Why is this important?
First, it can help to minimize school cyber attacks. Many cyber attacks happen due to sloppy cyber hygiene practices by students, teachers, or staff. If schools require students to learn about cyber security, the faculty, and staff will also learn. This will tighten up security by default.
Next, children who grow up with good cyber security practices will take those skills into the workforce. Not only will this be beneficial for any job they end up taking and in their personal lives, but it may encourage them to go into the field of cyber security, which is an area of expertise in high demand.
Students in rural areas may have more opportunities in cyber security that allow working remotely, improving the local community. Our children won’t have to leave the state to find work.
Once these students join the workforce, they will share these good practices with co-workers. This may sound familiar – cyber security is everyone’s responsibility. Your entire team will know good cyber security measures and be watchful for suspicious things.
Recent studies show that over 90% of successful cyber attacks start with a phishing email. If your staff are cyber smart, they are less likely to click on a phishing email.
Additionally, over 80% of data breaches result from poor passwords. Imagine if you didn’t have to explain to your staff the importance of using passphrases, not reusing passwords, not writing down passwords, etc. If they had known the importance since kindergarten, it would be second nature.
When children are taught a second language from birth, they are multi-lingual as adults. It is much different when you start trying to learn a second language as an adult. If we look at cyber security similarly, it just makes sense.
Have you ever gotten a new cell phone and had to ask your grandchild to show you how to use it? They are growing up with technology and know how to use it.
We will all be much safer if they grow up with cyber security.
Will Kentucky once again be last on the list?

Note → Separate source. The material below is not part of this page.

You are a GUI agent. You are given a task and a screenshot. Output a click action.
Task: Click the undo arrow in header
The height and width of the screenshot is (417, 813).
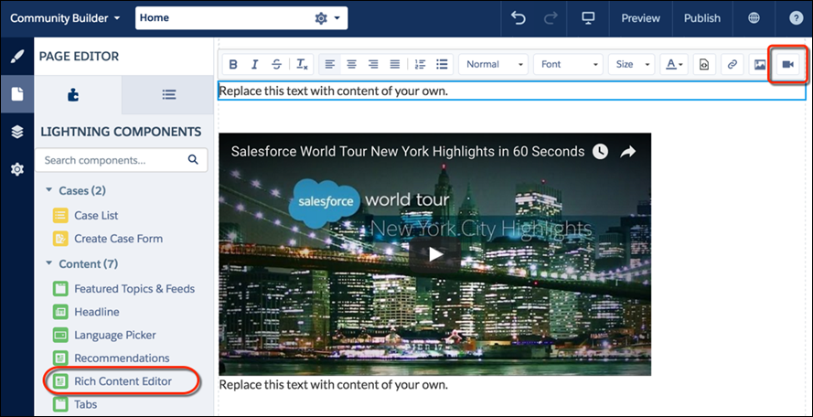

When will we, as a state, decide to jump on the cyber security bandwagon? As recently as this past winter, I heard from a school superintendent that they were reluctant to implement multi-factor authentication for their faculty and staff because their teachers didn’t want it. First, somebody give that superintendent a backbone. Second, they already use MFA when they take their ATM card to the bank and have to enter a PIN to withdraw cash. Just do it already!
By not requiring your faculty and staff to use MFA, you cannot renew your cyber insurance. And, worse, you are doing wrong by your students if you cannot even require the basic cyber security practice for your teachers, who are the ones we entrust to guide our youth.
What’s the answer? I believe we must start at the top, just as North Dakota is. If the school superintendents don’t require cyber security practices, let alone cyber security education; then it must come from the state department of education, the legislature, or the governor.
Education and economic development go hand in hand. Educating our children on cyber security can impact their future, our future, our security, our economy, and our communities.